The remaining humans are stuck in a really bad place - across the globe, they number around 7 million, including those who had died in the first few weeks after the Change. Actual number of the living? Closer to 4 million. Some of the remaining know this, others do not. To complicate lives further, elevation entails an unlocking of unique qualities and capabilities. In humans, it unlocked functional superpowers. Elemental manifestation, psionic powers and other more and less odd powers slowly started activating across the survivors. Every human that hasn't Changed has become a type of superhero, essentially.

So how did this happen? All an act of good will, or so it was intended. A quality humans could not quantify had reached sufficient levels to get on alien radars. Wanting to elevate a whole race to the galactic arena, one alien species made their way to Earth and dropped a bomb that would elevate those who have a sufficient quality and kill off the rest. Progress comes from hardship. Unsurprisingly, as with all things concerning humans, the entire thing was a bad idea. The bomb wasn't meant for humans and where it killed elsewhere, it merely short-circuited the majority and gave a considerably smaller boost then planned to the remainder. The aliens went from elevating a race to doing damage control.

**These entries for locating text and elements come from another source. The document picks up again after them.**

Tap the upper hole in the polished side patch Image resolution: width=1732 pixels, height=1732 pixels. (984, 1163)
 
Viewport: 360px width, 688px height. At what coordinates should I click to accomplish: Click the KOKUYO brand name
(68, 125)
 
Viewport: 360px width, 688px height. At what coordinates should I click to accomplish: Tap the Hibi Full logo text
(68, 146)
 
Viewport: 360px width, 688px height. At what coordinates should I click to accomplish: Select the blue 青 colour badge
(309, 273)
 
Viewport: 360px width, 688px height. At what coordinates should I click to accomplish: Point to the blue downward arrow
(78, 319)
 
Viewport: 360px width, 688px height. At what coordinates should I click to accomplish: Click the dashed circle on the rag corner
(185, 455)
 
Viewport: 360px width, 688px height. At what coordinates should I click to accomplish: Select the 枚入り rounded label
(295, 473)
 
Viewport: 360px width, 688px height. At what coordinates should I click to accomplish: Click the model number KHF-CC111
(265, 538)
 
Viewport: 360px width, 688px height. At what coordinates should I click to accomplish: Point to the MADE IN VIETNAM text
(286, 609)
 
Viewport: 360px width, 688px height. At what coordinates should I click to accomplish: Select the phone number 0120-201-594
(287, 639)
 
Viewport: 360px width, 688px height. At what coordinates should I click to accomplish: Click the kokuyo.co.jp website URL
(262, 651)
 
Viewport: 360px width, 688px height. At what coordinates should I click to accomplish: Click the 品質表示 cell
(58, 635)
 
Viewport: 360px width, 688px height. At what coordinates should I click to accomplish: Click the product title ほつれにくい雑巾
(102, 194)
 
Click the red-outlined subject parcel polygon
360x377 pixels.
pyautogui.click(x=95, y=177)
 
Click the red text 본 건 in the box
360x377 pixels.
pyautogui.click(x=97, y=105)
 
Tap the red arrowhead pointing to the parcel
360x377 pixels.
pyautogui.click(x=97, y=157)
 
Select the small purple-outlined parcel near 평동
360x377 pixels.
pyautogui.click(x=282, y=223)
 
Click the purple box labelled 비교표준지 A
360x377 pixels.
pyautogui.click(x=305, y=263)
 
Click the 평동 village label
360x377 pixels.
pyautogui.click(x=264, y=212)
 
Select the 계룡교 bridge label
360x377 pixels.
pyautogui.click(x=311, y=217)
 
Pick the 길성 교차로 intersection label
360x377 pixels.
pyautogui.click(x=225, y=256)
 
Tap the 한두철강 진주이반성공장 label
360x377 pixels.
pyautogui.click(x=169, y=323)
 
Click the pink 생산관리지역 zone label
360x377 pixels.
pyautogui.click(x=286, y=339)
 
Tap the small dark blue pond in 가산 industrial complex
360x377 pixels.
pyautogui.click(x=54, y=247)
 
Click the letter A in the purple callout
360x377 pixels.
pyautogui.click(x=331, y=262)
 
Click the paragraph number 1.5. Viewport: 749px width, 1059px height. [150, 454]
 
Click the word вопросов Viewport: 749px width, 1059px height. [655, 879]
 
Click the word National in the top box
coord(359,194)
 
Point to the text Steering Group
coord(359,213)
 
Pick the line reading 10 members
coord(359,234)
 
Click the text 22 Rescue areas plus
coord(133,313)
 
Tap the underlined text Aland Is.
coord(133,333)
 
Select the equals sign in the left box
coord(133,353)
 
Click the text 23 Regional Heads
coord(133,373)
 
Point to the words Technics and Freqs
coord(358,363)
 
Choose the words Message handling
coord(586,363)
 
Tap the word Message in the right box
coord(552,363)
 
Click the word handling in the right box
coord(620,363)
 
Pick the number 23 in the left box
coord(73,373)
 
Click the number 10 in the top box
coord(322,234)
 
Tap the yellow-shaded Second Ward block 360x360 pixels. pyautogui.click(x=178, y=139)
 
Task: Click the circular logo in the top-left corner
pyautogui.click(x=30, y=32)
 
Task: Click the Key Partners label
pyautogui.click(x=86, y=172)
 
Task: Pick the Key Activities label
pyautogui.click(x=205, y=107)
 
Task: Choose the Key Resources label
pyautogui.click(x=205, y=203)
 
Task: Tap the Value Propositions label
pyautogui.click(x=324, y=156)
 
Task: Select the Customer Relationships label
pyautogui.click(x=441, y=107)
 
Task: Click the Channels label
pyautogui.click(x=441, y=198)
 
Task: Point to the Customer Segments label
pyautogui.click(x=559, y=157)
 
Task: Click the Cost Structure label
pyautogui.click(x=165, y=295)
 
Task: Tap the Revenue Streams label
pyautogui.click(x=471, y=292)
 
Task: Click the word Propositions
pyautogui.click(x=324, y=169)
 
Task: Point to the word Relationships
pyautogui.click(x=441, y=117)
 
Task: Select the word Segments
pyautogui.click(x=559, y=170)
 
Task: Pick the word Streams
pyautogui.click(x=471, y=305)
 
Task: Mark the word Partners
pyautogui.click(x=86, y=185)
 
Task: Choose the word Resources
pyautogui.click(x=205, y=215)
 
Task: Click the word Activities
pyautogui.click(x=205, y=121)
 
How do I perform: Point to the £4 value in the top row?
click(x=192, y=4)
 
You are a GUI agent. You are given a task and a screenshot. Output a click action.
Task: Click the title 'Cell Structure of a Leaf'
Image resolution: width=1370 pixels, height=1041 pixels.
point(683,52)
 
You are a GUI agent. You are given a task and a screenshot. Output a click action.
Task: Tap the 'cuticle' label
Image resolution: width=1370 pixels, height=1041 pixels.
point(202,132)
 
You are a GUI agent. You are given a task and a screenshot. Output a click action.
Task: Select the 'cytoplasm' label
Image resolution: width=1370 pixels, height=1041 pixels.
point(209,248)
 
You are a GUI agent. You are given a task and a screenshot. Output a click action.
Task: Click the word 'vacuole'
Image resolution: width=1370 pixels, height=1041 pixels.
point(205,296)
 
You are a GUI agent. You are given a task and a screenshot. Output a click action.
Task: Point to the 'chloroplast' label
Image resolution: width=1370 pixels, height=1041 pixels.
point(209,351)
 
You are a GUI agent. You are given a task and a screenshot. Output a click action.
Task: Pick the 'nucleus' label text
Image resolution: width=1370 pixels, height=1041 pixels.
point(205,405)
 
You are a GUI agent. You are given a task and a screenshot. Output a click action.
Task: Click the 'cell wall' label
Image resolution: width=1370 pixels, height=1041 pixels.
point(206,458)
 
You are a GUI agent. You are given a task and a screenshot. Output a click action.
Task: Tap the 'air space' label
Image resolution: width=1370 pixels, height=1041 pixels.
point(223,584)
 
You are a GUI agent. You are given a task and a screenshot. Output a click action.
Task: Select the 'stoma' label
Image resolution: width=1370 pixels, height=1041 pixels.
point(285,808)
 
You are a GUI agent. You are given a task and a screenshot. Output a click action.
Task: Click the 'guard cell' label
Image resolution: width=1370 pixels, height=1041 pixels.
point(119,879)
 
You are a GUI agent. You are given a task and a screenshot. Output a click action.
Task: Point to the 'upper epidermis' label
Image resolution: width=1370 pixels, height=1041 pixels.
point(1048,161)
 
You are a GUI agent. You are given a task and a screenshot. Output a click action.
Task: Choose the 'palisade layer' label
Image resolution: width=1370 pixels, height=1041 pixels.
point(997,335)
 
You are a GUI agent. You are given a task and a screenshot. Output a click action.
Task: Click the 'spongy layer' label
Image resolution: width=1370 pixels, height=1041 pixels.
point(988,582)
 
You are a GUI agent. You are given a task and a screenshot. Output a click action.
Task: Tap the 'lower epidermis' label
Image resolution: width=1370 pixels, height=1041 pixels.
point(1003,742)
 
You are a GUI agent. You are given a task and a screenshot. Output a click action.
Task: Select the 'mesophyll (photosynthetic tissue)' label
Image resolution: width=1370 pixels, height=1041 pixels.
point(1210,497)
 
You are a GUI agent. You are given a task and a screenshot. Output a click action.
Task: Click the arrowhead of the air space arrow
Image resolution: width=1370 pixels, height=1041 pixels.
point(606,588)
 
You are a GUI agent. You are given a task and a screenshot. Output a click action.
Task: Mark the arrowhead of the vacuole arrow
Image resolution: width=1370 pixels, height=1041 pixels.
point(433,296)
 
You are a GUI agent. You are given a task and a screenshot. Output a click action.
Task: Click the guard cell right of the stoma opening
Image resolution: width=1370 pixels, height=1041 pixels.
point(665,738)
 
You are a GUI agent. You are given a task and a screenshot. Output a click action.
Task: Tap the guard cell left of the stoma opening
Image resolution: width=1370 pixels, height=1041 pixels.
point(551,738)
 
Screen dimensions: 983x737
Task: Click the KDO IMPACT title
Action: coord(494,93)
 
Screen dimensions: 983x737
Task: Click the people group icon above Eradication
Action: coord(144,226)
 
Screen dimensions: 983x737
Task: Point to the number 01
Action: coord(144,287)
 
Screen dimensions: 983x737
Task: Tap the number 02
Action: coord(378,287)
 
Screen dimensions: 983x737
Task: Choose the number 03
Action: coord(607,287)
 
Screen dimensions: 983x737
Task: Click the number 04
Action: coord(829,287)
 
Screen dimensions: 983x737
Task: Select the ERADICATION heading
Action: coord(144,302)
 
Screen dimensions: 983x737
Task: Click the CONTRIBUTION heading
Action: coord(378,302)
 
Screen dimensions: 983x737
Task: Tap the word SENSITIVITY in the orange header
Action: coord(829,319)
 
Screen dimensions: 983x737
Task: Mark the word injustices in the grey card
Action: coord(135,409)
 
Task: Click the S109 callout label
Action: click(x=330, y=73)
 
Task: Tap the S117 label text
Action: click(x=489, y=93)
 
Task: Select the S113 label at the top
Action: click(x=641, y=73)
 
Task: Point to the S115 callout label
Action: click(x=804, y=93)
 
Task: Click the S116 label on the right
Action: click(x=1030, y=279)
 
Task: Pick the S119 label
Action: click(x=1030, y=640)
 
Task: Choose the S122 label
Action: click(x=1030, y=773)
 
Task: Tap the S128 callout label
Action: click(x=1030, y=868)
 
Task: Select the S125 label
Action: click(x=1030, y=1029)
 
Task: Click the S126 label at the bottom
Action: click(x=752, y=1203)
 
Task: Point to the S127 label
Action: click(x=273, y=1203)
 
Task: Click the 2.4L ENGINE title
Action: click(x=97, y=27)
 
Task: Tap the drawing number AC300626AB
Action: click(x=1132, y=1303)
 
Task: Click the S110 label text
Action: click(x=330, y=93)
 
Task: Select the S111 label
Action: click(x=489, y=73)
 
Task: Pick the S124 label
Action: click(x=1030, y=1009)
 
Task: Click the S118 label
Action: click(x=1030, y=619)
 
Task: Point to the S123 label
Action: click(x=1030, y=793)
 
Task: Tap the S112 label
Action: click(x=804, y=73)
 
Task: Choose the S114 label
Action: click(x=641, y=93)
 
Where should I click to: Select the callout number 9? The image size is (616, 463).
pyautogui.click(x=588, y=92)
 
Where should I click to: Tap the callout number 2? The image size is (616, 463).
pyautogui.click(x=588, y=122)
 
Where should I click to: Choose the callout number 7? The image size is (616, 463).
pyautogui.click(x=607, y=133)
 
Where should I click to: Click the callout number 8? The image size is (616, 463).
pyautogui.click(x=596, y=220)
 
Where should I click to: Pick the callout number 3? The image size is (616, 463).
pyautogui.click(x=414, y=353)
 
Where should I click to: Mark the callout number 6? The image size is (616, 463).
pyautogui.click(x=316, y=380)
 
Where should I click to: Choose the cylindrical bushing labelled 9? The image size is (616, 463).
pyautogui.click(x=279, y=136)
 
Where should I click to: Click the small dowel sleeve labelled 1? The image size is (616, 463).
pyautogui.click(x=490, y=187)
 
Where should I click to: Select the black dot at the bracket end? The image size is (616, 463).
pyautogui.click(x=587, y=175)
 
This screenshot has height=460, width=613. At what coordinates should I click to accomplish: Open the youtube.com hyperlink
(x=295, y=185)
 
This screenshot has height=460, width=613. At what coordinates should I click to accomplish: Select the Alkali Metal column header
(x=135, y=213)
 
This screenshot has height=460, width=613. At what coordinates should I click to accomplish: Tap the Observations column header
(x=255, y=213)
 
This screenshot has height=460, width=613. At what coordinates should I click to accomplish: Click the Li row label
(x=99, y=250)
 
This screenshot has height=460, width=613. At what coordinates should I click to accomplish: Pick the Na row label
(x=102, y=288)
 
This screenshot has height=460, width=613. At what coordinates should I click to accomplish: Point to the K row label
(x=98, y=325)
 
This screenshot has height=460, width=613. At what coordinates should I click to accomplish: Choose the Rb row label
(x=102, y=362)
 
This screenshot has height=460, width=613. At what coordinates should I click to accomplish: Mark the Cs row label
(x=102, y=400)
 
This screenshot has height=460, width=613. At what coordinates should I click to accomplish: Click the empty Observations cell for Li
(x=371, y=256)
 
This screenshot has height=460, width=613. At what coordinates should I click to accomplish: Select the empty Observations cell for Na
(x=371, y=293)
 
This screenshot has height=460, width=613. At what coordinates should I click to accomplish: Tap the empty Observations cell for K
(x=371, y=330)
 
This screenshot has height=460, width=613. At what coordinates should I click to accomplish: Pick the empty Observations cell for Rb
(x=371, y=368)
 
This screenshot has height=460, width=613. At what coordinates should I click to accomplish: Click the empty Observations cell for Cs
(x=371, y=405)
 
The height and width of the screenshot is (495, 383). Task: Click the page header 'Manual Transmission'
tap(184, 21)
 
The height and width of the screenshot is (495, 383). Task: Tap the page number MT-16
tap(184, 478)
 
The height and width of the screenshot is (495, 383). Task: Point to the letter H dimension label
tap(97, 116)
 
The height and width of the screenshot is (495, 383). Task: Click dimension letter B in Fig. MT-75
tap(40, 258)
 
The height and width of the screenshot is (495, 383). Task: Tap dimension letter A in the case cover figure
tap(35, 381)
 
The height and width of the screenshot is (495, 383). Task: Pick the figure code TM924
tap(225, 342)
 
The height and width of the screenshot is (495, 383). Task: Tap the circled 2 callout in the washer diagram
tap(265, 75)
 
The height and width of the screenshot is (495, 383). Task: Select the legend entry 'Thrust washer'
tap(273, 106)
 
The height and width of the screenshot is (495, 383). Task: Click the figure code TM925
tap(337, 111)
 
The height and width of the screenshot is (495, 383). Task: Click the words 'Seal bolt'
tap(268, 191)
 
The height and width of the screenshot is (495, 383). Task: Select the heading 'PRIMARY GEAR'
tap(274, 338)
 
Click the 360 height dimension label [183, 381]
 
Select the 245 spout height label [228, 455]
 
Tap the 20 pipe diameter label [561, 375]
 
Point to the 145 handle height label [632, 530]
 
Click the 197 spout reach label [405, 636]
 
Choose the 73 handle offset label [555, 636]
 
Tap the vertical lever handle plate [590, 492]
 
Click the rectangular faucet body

While the Aliens, now with a capital A to signify them as a faction, started on that, 2 other aliens species arrived on Earth after the news of an odd elevation event spread around. One were the Angels, intent on subjugating, with good conditions, the peculiar human race. The other was the Shadows, a gelatinous, amorphous species of hyper-engineered beings. They see humans as an illness and a danger and are intent on our annihilation. Conflicting with the plans of the Aliens and the Angels, the alien species war it out and only a few of them ever come in contact with humans. When they do, the results are interesting.

The optimal way to play in 1/1000 is around your home, after the Change. You know the layout and the area and anything that could be used to some degree. Ideally, everyone playing will stick to a character that shares a likeness to the player and allow for maximum immersion.

Those are my thoughts and concepts behind this. I'm still hammering out some kinks, as well as optimal times since the event in the setting that play is probably the most interesting.

As usual, accepting comments and critiques.